Vamos por fin a la trama que más me está gustando. Y es así principalmente porque hay un personaje que desde la mitad de la temporada anterior me está sorprendiendo mucho. No es otra que Santana. Al principio la odiaba, mucho, pero poco a poco le he ido cogiendo cariño, hasta el punto de que me parece uno de los mejores personajes de la serie en estos momentos. Su historia de amor escondido con Brittany, sus miedos e inseguridades ante el mundo… Todo ello me ha parecido de lo mejor de los últimos tiempos de Glee.

La hecatombe ha llegado cuando la trama de su lesbianismo oculto se ha cruzado con la de la lucha de Sue y Burt por ganar las próximas elecciones a congresista.
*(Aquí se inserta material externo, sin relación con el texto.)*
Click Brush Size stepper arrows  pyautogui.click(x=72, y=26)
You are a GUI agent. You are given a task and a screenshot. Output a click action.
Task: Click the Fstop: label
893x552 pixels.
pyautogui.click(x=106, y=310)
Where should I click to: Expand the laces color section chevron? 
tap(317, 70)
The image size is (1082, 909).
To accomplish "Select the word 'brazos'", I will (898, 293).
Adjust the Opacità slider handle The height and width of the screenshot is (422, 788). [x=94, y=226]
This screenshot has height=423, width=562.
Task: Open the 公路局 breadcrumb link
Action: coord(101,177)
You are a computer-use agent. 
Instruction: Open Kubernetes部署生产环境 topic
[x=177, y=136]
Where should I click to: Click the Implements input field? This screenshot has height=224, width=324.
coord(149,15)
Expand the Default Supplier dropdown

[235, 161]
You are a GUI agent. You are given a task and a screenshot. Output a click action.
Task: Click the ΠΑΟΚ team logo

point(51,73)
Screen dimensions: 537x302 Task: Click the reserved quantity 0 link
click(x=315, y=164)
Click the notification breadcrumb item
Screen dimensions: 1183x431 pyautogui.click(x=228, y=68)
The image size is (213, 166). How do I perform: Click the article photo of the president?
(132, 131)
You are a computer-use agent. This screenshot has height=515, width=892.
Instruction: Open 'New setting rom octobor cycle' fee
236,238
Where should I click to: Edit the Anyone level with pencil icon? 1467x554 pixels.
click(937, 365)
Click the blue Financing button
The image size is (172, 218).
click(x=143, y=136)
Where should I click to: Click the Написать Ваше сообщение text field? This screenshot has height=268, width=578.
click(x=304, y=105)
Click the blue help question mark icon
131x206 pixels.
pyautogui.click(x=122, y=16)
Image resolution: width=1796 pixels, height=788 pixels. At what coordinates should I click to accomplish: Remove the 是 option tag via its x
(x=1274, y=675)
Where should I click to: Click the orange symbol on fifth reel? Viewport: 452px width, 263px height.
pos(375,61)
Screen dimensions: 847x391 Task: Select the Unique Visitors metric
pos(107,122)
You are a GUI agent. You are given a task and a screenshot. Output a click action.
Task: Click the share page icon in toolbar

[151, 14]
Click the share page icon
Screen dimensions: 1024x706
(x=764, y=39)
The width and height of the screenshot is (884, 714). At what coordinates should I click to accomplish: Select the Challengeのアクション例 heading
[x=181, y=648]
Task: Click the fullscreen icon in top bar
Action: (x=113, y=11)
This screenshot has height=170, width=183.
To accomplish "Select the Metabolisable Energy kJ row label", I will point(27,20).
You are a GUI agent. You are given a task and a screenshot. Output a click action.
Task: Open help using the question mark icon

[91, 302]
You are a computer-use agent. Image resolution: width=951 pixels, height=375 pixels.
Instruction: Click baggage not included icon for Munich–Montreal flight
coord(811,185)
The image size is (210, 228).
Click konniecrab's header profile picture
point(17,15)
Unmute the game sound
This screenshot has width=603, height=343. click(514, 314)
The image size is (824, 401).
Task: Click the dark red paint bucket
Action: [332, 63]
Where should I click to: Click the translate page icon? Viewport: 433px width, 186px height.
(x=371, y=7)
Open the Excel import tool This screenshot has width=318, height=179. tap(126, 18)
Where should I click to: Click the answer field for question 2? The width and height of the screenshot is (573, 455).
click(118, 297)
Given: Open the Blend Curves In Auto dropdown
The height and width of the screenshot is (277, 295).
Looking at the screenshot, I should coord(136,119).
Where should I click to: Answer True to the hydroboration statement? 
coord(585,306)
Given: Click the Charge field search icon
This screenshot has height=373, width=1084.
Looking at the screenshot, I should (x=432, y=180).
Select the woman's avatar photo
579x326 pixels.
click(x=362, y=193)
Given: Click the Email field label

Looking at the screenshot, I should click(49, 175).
Para no adentrarnos mucho en el tema (que tampoco es de los más entretenidos y brillantes de la temporada, aunque los vídeos de la campaña de Sue no tienen desperdicio), diremos que esta pelea se ha convertido en una batalla sucia en la que no se tiene respeto por nada… hasta que el asunto ha salpicado a Santana.

Durante una discusión con Finn, éste saca a relucir el tema de la homosexualidad de Santana, y un alumno que lo oye se va de la lengua y otro candidato al Congreso utiliza el dato como ataque a Sue. Pobre Santana… después de tanto secretismo, que se entere todo el país de que eres lesbiana a través de la televisión… No me extraña que se sienta tan cabreada, y que pague su ira con Finn, como vimos en el momento final del último episodio.

Qué queréis que os diga, creo que queda mucho por explorar del personaje de Santana, y que nos va a dar grandes momentos, aparte de sus geniales actuaciones musicales. En cuanto al resto de tramas, como he dicho, lo que más me interesa es la parte de Shelby y Puck y el nuevo coro. Lo demás, para pasar el rato.

Me dejo cosas, como haber entrado más en profundidad al nuevo objetivo de Sue, la relación de Will y Emma (precioso momento el de ellos rezando a ritmo de Fix you de Coldplay…), o la entrada de Rory Flanagan a New Directions. Hablando de Rory, algún día comentaré con vosotros mis reflexiones acerca del reality veraniego “The Glee Project“, que me enganchó completamente y que me indignó con los resultados.

Y a vosotros, ¿qué os está pareciendo la tercera temporada de Glee? ¿Creéis que hay solución al empeoramiento de los guiones del año pasado? ¿Estáis contentos de que Glee haya vuelto a Todoseries? Espero que sí.

Me despido hasta la próxima review, la del séptimo episodio, que ya será una review normal y corriente, como las de siempre. ¡Nos vemos!